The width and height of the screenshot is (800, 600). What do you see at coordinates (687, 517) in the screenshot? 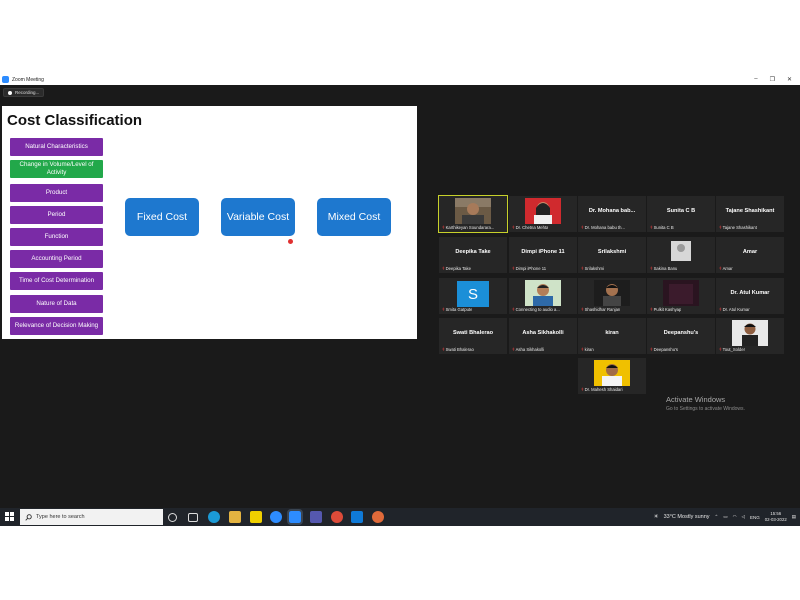
I see `weather-text: 33°C Mostly sunny` at bounding box center [687, 517].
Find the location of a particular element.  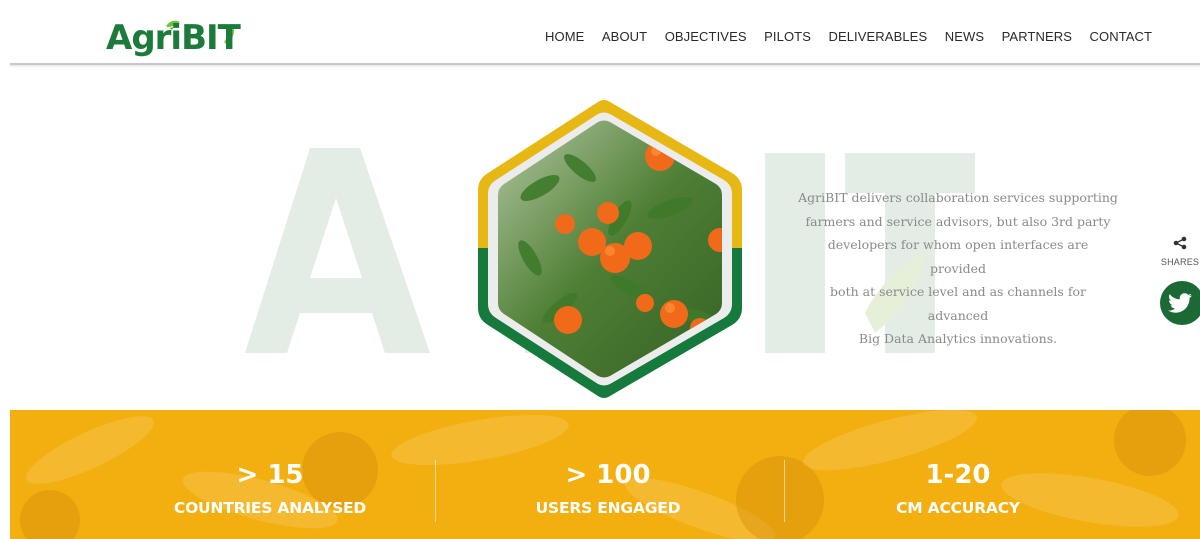

stat-label: CM ACCURACY is located at coordinates (958, 508).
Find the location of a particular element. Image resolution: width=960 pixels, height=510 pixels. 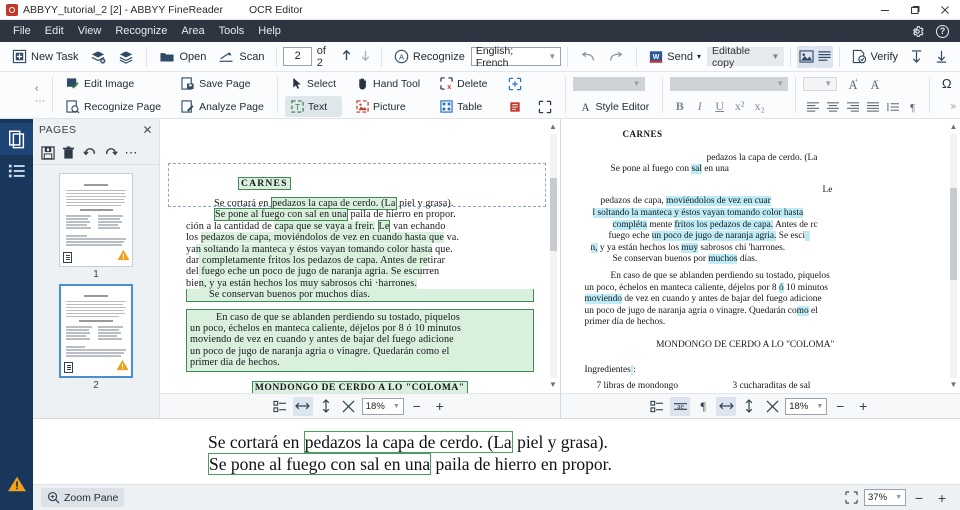

highlight-uncertain-icon: ae is located at coordinates (680, 406).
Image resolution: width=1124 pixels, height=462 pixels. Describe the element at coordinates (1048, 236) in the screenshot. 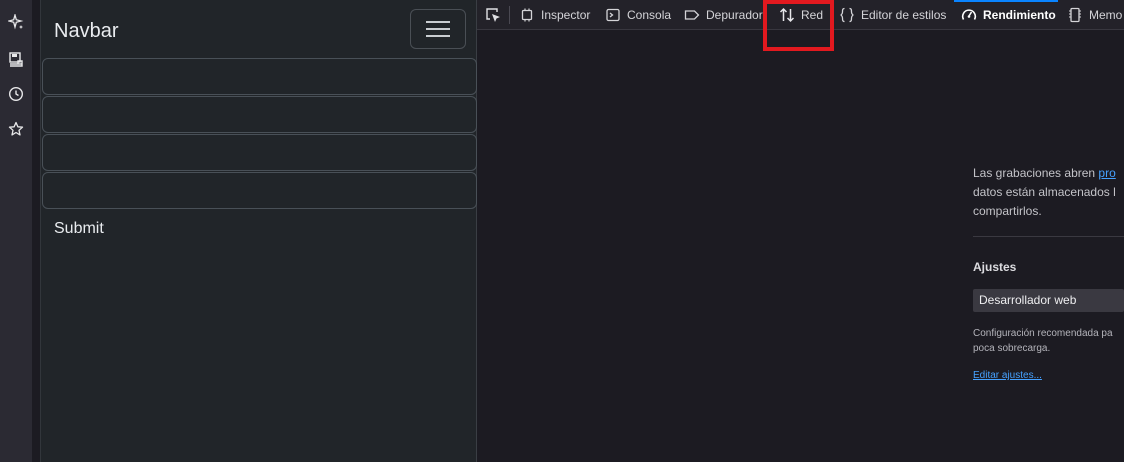

I see `divider` at that location.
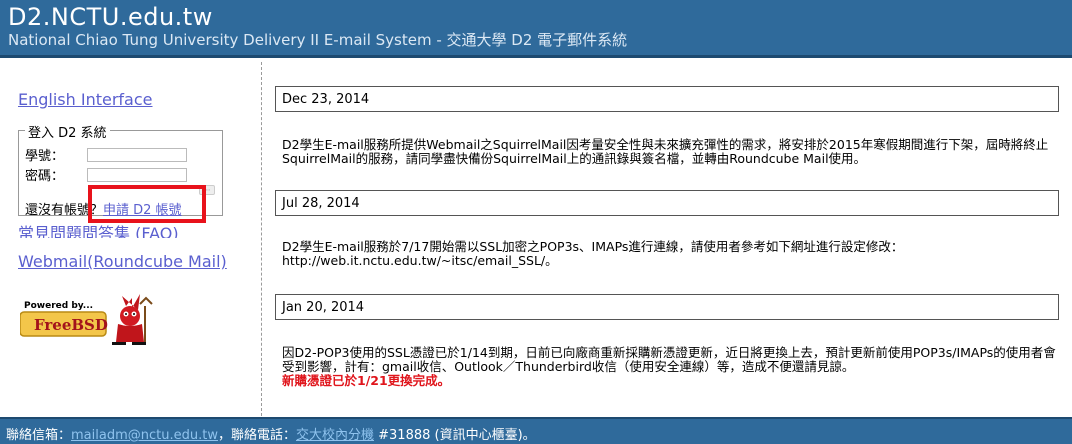  I want to click on freebsd-logo: Powered by... FreeBSD, so click(90, 317).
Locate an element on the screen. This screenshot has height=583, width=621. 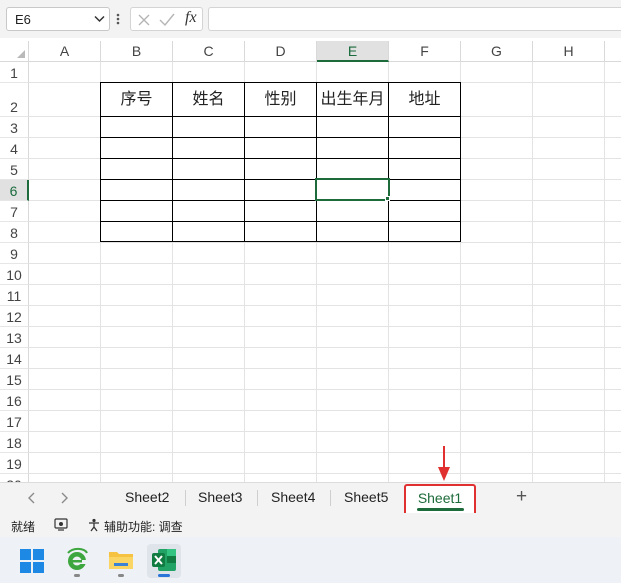
table-header-cell: 出生年月 is located at coordinates (352, 99).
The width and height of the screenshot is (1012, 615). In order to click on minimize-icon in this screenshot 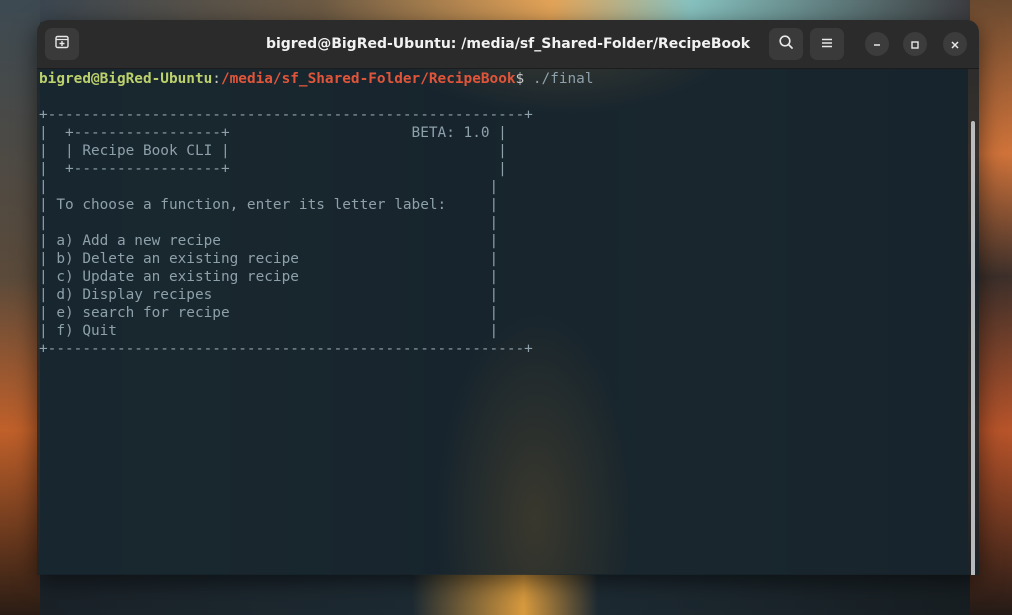, I will do `click(877, 44)`.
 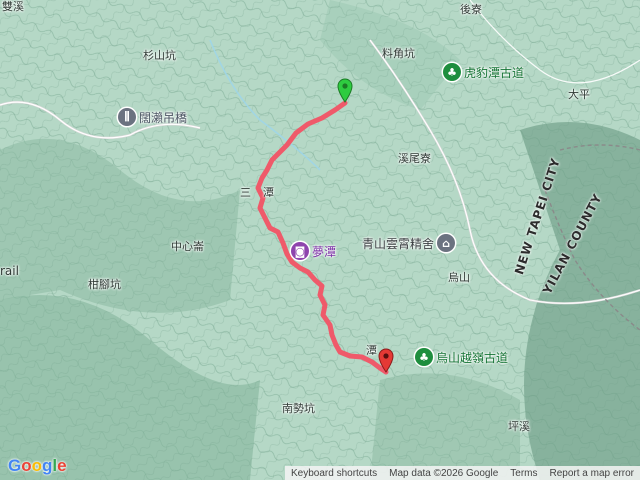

■ **WHAT IS NEEDED**:
Rewrite the data above as a numbered list, from its start through the line containing "highlight-uncertain-icon: ae is", with blank lines and pictures omitted.

■ **TASK RESULT**:
1. The width and height of the screenshot is (800, 600). What do you see at coordinates (687, 517) in the screenshot? 
2. I see `weather-text: 33°C Mostly sunny` at bounding box center [687, 517].
3. Find the location of a particular element.  
4. stat-label: CM ACCURACY is located at coordinates (958, 508).
5. Find the location of a particular element. Image resolution: width=960 pixels, height=510 pixels. 
6. highlight-uncertain-icon: ae is located at coordinates (680, 406).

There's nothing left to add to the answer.